La peste militar
Los militares venezolanos no hicieron otra cosa que robar y entrar en política para robar mejor
Que se sepa, el Ejército venezolano no ha ganado una guerra exterior desde, por lo menos, 1824.
Sin embargo, cualquiera de nuestros cleptómanos generales —me refiero no solo a los del ejército chavista, cipayo de los cubanos, sino a todos los milicos dedicados al abigeato que padecimos durante todo el siglo XIX, a los muchos contratistas de obras públicas de buena parte del boom petrolero que fue casi todo nuestro siglo XX, y a los actuales capos del cartel de narcogenerales y otros miembros del club Panama Papers— se siente como si acabara de regresar triunfante de la batalla de Ayacucho.
No en balde, por salvaguardar su honor mancillado, Diosdado Cabello, señalado como narcotraficante y verdadero epítome de arbitrariedad cuartelaria, ha clausurado diarios y hecho juzgar por “difamación”, encarcelado y desterrado a numerosos periodistas venezolanos.
Característicamente, desde mucho antes de disolverse en 1830 la Gran Colombia (esa “ilusión ilustrada”, como llamó el historiador de las ideas venezolano Luis Castro Leiva, a uno de los desatinos geopolíticos que Simón Bolívar era tan propenso a imaginar y disponer), los militares venezolanos no han hecho otra cosa que robar y oportunistamente inmiscuirse a la brava en política para robar mejor. Al principio de nuestro ser nacional, prevalecía en el país la noción de que solo quien hubiese combatido en alguna sonada batalla disfrutaba de fueros que, ante la justicia, lo colocaban por encima de cualquier civil y estaba dotado, además, de la ciencia infusa necesaria para gobernar. Chávez reivindicó esos fueros en la Constitución de 1999.
En una zalamera carta que Simón Bolívar envía desde Lima o Bogotá al arrojado general llanero José Antonio Páez, creo que hacia 1826, para apartarlo de la idea secesionista que estarían tratando de infundirle unos intrigantes juristas de levita, corbatín y pumpá, el Libertador recomienda no atender las razones de “esos doctores que jamás hemos visto en las batallas”.
Imparto, llegado aquí, una sospecha respecto a este general Páez, figura fundacional de Venezuela, cuya bigotona efigie en los antiguos y devaluadísimos billetes de 20 bolívares tanto recuerda al guarachero puertorriqueño Daniel Santos.
La leyenda quiere que, siendo todavía un mozalbete, en tiempos coloniales, Páez fue asaltado en descampado por unos bandoleros y que, al repelerlos, dio muerte a uno de ellos (o a todos) y no tuvo más camino que escapar de la justicia de rey huyendo a los llanos, esa vasta comarca de parias y cimarrones, donde consolidaría el liderazgo que, con el tiempo, haría de él un formidable jefe militar patriota.

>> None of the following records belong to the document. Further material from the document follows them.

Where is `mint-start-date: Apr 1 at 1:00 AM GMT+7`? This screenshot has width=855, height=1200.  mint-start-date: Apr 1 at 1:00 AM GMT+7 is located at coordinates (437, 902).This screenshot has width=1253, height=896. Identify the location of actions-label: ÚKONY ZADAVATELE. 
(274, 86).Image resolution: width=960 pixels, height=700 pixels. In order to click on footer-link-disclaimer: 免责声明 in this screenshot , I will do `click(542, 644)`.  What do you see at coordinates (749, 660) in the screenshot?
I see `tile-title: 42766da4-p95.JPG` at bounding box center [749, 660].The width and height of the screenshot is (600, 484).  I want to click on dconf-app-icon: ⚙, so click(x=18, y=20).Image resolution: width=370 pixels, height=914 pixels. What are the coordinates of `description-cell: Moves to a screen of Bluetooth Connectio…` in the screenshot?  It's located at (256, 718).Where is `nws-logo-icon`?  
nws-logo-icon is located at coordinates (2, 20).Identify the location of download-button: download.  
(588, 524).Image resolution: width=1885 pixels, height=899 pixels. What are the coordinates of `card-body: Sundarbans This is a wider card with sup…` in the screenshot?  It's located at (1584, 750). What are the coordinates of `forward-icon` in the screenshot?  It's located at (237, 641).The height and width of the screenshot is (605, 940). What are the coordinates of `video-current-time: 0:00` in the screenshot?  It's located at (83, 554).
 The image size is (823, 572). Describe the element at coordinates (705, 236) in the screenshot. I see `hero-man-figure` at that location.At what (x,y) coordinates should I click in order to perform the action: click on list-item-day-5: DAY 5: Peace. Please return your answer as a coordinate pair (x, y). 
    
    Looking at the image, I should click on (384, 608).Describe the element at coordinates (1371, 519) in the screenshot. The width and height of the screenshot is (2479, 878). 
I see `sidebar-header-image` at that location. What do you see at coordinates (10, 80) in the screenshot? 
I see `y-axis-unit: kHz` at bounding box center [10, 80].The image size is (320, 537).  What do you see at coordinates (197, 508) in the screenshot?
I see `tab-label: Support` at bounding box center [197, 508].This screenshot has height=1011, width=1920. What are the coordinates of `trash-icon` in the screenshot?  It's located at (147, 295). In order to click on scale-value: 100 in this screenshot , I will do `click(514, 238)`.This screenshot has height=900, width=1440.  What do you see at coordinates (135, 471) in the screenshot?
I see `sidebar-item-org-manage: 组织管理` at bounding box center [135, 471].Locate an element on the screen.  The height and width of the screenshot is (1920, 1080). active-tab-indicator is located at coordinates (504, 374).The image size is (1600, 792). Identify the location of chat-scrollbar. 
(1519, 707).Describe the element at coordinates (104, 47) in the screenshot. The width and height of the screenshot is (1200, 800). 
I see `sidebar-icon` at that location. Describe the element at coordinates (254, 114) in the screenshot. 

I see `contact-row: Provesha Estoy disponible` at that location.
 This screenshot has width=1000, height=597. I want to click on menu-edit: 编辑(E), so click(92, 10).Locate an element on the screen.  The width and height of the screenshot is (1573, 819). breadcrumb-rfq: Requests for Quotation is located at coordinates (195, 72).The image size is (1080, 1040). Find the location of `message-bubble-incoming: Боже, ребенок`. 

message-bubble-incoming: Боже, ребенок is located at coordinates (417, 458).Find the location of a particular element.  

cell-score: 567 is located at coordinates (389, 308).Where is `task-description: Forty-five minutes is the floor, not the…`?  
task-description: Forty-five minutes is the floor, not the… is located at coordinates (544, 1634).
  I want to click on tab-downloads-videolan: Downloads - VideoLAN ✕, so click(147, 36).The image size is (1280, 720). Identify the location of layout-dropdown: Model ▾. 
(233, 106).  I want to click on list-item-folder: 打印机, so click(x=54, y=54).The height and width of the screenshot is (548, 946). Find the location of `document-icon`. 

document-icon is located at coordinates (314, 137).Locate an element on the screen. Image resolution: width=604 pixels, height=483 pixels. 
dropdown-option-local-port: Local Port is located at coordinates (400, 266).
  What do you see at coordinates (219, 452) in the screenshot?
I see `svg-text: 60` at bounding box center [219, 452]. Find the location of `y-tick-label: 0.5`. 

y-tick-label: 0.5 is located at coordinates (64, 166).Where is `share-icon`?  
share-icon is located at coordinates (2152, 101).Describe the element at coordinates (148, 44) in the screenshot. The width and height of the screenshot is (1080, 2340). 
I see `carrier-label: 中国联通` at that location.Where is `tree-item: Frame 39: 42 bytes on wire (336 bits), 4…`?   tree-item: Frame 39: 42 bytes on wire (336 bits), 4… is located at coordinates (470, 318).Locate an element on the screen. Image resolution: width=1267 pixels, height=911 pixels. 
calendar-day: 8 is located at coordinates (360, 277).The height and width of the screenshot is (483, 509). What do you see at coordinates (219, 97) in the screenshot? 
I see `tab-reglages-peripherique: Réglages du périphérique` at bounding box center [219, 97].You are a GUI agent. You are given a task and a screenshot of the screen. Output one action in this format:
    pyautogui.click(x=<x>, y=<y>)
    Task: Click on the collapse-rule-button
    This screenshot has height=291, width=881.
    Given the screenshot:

Juzgando solo por su trayectoria como el voraz terrófago en que se convirtió, una vez terminada la guerra de independencia, siempre me he preguntado si las cosas no ocurrirían al revés, y si no sería Páez el adolescente asaltante solitario que para despojar de sus alforjas a unos desprevenidos, les dio muerte y tomó las de Villadiego. Con ello habría fundado una tradición, un modus operandi que aún se cultiva en las peligrosísimas carreteras venezolanas. De ser así, uno de los legendarios episodios seminales de la identidad nacional no fue más que un atraco a mano armada.
Bromas aparte, si algo singulariza la actual crisis venezolana es la pervivencia, entre la población civil opositora, de una no siempre soterrada esperanza de que sea justamente uno de estos cernícalos de uniforme, asesinos de estudiantes inermes, saqueadores del erario y estrellas del narcotráfico, quien ponga fin, por la vía de los hechos, a la dictadura madurista.
Aunque quizá todo esto sea muy natural en la patria del culto a Bolívar; nuestra variante civil de militarismo latinoamericano.